Because my lifetime earnings are higher than my spouse's, my social security income is two times what hers is. This is a situation similar to many opposite-sex couples, whether one spouse's (usually the husband's) lifetime earnings are significantly greater than the other spouse's.

But here's where we depart from the opposite sex couple.

If I die before my spouse, unlike the husband/wife couple, she would not be able to receive my social security payment instead of hers. (This problem will be eliminated if DOMA were repealed or invalidated as unconstitutional.)

In order to protect my spouse from financial problems if I die before her, I started a 20-year guaranteed level payment term life insurance policy when I was 61. If I die (before age 81), this policy will pay $250,000 to my spouse. This will replace the social security she would have received had DOMA not barred us from being married for federal law purposes.

The insurance costs $1,650 per year. (But if I die at age 81 or later, my spouse will not be protected.)

So far, our loss is $4,901 a year.

Medicare Means Testing

But there is another loss. Both Medicare Part B (Medical Insurance) and Part D (Prescription Drug Plan) have a means-tested penalty, called the Medicare Income-Related Monthly Adjustment Amount (IRMAA). This penalty depends on what your income is and whether you file jointly or separately. The penalty is much less for spouses of unequal income (like us) filing jointly than for individuals filing separately. But because DOMA prevents us from joint filing, we are again (and doubly) penalized.
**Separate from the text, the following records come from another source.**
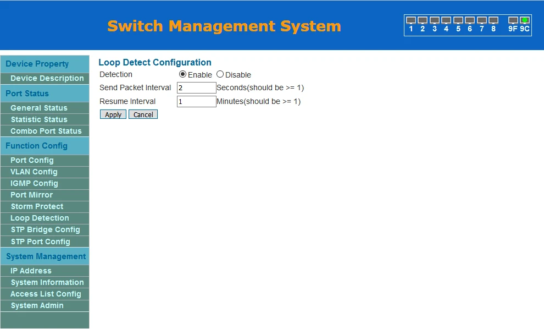The image size is (544, 329).
Task: Select the Disable detection radio button
Action: point(220,74)
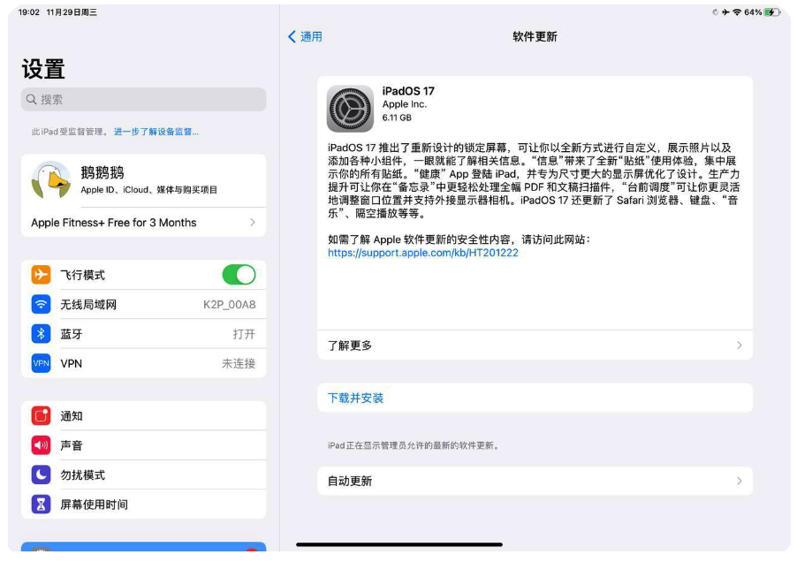Viewport: 797px width, 562px height.
Task: Tap the blue VPN icon
Action: point(41,363)
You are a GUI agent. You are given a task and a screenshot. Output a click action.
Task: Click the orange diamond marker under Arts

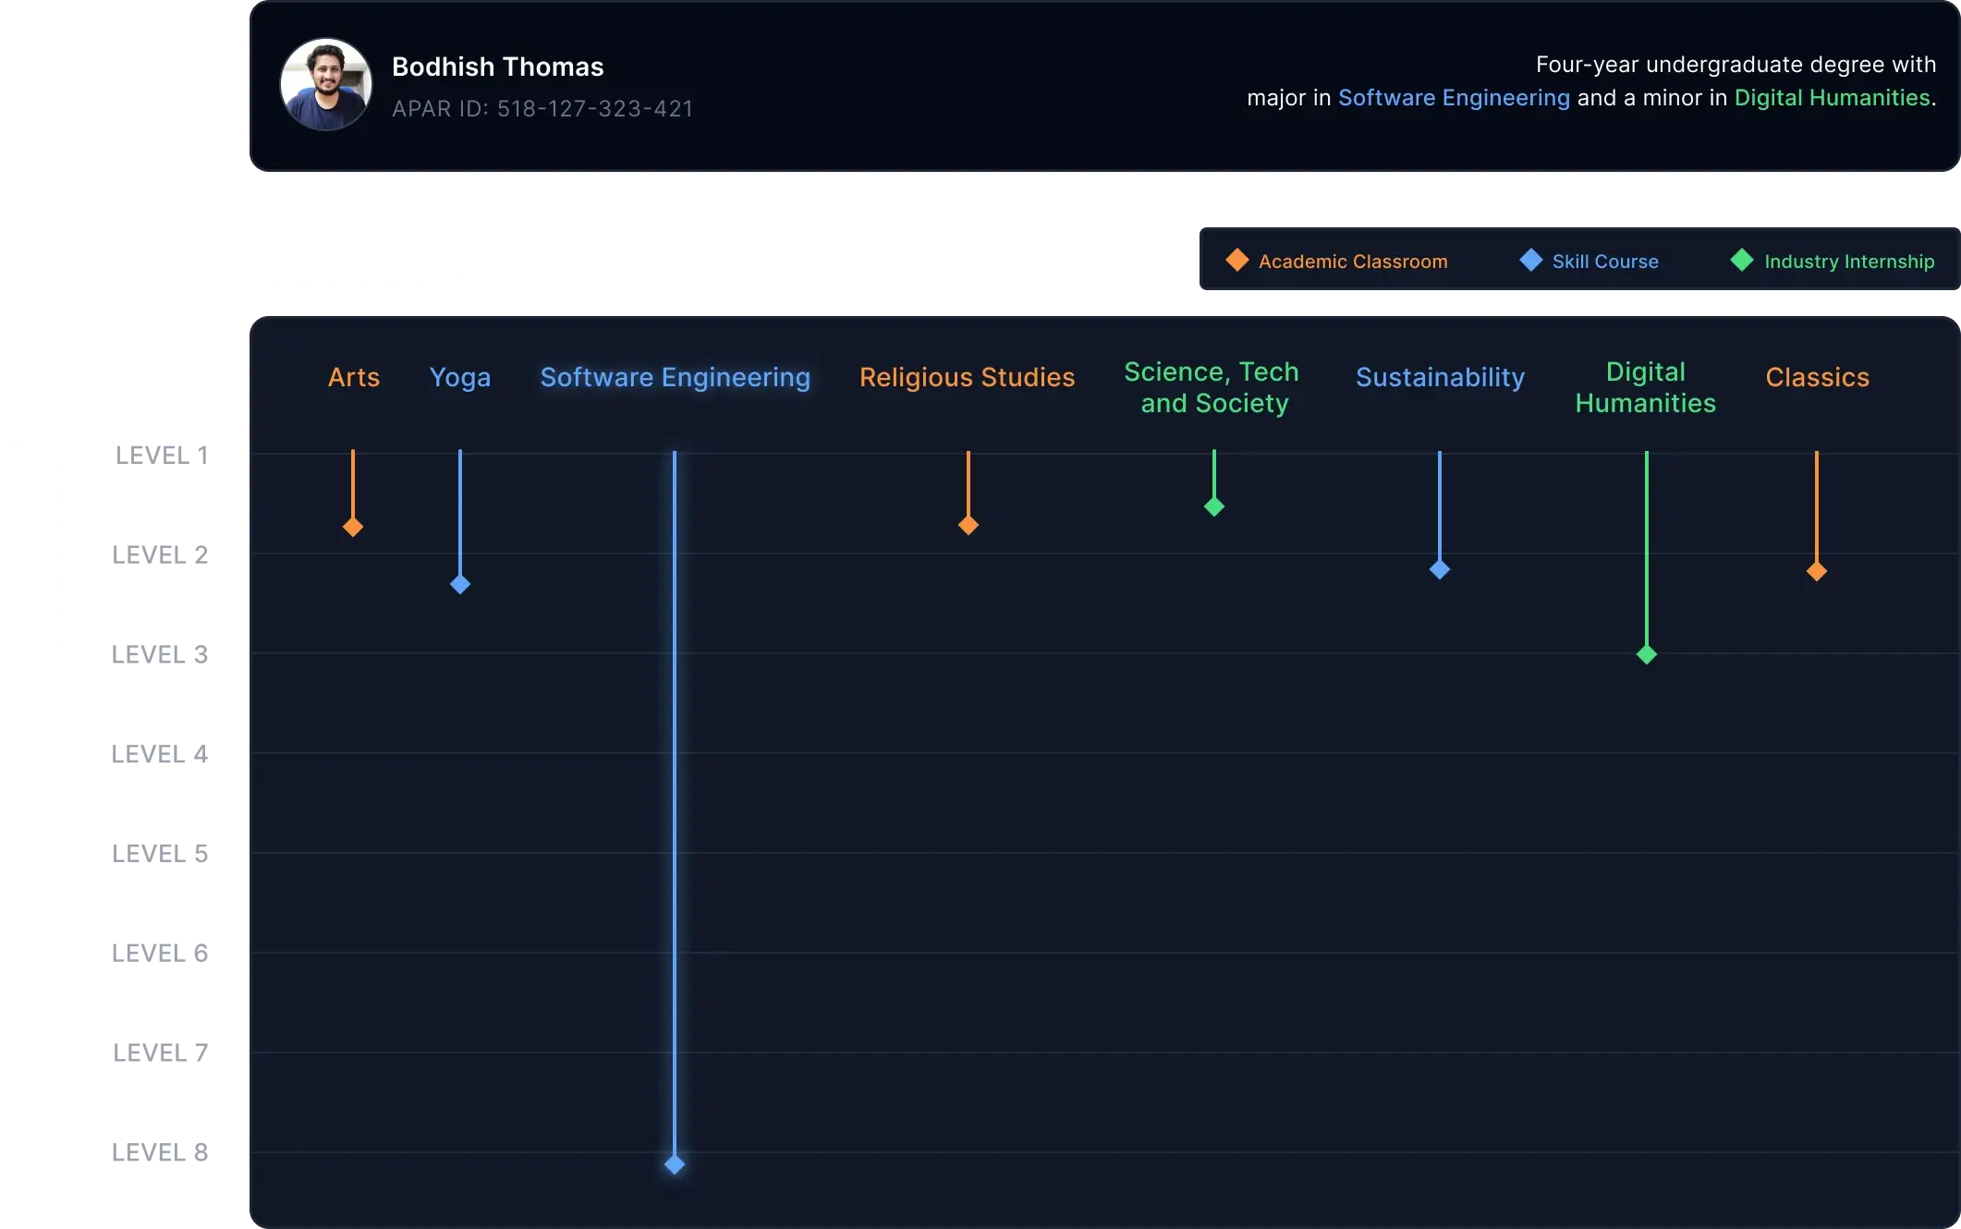[x=353, y=527]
Our separate filer monthly IRMAA totals $214.60. The penalty is all relating to my income as a "single filer." My spouse's IRMAA is $0. If we could file jointly for Federal tax purposes, our IRMAA would be $0, based on our joint income (i.e., like similarly situated married couples, we would not be penalized at all). The difference is $2,575 a year. This amount, when added to our previous loss of $4,901, brings the grand total to $7,476 a year.

How Much Of A Financial Loss Is This, Really?

The actual loss is much higher than the number indicates. In order to "pay" the $7,467 of extra cost, I must use dollars that have gone through the tax system. These are termed "after-tax" dollars. In order to have available the after-tax dollars it costs to pay the extra costs resulting from DOMA, I need to earn $10,371 a year ($7,467, grossed up at my marginal tax rate of 28 percent). Once I earn $10,371, I pay the tax on it, and get to $7,467 to pay my (our) personal DOMA penalty.

That means, at age 65, I need to earn $10,371 more a year than a similarly situated couple in a heterosexual marriage in order to pay for the DOMA loss. Our total social security income at full retirement age (66) will be about $3,300 a month. The DOMA loss is a huge expense, and one not needed to be paid by heterosexual couples.

Most people my age are not able to retire as early as the previous generation. But this extra DOMA-produced burden makes it even more difficult for me to even think about retiring, so I've put that decision on hold. Indefinitely.

Another Big Loss For Us Caused By DOMA

DOMA causes personal losses for us, also. Here's one:

My spouse and I have made the personal choice of not living in a state that does not acknowledge our marriage. But as we get older, we think about moving closer to family. Our close family members live in Maryland and Pennsylvania, two states that do not have equal marriage rights. So our ability to move freely and be near our loved ones as we age is impaired. That's a real loss for us and our family that goes beyond the monetary cost to us that DOMA poses.